Stored records
╔══

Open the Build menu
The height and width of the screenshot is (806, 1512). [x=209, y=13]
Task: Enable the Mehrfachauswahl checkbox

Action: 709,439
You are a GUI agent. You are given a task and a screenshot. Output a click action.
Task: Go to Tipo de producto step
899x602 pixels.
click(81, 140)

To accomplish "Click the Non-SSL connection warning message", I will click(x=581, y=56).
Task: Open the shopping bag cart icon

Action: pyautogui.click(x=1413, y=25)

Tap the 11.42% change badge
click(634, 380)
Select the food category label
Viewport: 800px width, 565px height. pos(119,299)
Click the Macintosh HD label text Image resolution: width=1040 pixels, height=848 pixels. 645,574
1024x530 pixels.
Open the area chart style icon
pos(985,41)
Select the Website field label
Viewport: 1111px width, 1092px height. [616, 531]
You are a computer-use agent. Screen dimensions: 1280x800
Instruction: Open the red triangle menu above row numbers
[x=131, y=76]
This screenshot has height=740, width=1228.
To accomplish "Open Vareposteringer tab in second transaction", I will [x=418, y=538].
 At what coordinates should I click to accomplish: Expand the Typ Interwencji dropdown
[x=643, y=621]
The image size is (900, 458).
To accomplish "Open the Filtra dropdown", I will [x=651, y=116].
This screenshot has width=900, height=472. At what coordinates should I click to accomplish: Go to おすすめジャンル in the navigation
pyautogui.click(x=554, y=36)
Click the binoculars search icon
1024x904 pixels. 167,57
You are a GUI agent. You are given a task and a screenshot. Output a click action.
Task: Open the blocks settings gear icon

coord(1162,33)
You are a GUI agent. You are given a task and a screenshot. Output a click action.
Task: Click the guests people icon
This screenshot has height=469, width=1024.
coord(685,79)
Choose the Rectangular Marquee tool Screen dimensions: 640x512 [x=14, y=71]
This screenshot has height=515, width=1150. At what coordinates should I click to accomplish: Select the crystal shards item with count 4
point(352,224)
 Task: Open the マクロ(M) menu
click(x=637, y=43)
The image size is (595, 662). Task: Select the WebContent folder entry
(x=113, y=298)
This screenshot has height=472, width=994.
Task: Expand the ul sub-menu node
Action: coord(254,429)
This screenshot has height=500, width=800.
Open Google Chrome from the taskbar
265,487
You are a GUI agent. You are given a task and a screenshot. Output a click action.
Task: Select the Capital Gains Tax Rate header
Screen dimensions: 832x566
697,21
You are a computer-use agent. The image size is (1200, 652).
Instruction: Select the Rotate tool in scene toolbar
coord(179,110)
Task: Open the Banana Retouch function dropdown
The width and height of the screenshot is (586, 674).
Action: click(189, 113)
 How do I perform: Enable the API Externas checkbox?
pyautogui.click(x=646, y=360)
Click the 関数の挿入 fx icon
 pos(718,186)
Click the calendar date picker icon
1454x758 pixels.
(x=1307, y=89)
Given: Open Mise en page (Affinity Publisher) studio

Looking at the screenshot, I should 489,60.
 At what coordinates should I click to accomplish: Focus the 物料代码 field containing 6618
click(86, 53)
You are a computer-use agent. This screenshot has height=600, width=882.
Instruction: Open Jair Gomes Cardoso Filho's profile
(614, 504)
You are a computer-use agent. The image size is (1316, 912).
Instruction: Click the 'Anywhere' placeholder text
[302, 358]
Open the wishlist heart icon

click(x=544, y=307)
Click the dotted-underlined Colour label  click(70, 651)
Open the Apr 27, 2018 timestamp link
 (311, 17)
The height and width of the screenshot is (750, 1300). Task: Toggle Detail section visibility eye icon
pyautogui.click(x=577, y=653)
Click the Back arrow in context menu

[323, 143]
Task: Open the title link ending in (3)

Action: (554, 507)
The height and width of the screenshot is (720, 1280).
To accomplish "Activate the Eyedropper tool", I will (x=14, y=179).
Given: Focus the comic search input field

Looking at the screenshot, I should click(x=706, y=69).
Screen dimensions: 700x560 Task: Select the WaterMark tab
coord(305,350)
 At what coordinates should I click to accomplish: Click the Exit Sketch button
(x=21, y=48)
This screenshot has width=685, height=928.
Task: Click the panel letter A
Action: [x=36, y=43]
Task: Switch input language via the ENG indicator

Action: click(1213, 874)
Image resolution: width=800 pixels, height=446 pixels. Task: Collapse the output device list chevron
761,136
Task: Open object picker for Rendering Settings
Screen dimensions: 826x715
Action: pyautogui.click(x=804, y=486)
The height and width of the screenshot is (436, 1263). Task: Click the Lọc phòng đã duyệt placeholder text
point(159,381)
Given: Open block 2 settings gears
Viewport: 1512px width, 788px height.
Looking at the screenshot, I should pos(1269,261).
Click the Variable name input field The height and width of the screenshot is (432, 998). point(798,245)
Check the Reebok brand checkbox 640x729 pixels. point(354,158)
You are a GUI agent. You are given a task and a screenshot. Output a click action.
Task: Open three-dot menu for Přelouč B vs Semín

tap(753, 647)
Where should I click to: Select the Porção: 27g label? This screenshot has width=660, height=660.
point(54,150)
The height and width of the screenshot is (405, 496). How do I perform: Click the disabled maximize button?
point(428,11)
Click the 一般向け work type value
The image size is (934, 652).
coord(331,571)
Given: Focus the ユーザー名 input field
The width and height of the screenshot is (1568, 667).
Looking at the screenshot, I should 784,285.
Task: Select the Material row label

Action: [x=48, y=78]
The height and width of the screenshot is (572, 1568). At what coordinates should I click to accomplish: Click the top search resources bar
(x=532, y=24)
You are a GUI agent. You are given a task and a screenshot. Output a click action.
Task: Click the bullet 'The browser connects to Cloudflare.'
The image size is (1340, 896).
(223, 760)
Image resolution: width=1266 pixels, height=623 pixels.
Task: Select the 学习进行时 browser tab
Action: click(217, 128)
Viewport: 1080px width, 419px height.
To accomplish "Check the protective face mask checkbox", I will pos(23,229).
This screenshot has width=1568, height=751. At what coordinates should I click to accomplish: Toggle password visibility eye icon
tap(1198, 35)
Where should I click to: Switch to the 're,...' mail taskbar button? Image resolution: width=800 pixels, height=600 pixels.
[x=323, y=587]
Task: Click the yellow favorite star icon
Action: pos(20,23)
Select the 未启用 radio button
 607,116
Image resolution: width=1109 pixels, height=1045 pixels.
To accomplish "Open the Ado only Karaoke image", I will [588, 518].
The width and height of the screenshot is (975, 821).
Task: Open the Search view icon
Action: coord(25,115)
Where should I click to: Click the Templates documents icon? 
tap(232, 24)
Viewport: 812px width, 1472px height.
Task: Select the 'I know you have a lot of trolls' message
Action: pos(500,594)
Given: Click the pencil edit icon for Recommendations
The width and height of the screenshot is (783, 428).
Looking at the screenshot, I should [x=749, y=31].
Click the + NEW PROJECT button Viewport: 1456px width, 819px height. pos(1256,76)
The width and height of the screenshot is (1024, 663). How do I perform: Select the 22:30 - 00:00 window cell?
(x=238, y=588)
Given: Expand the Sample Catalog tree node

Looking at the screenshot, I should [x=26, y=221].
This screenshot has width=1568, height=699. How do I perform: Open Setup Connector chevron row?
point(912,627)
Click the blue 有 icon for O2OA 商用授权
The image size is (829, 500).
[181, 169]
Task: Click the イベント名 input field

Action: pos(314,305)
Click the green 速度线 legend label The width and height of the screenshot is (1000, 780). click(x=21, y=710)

╚══

§ Exercise directions
Whenever the string "computer" turns up in a line of the data, copy that line.

§ Answer box
You are a computer-use agent. Screen dimensions: 1280x800
You are a computer-use agent. The image size is (1200, 652).
You are a computer-use agent. This screenshot has height=600, width=882.
You are a computer-use agent. The image size is (1316, 912).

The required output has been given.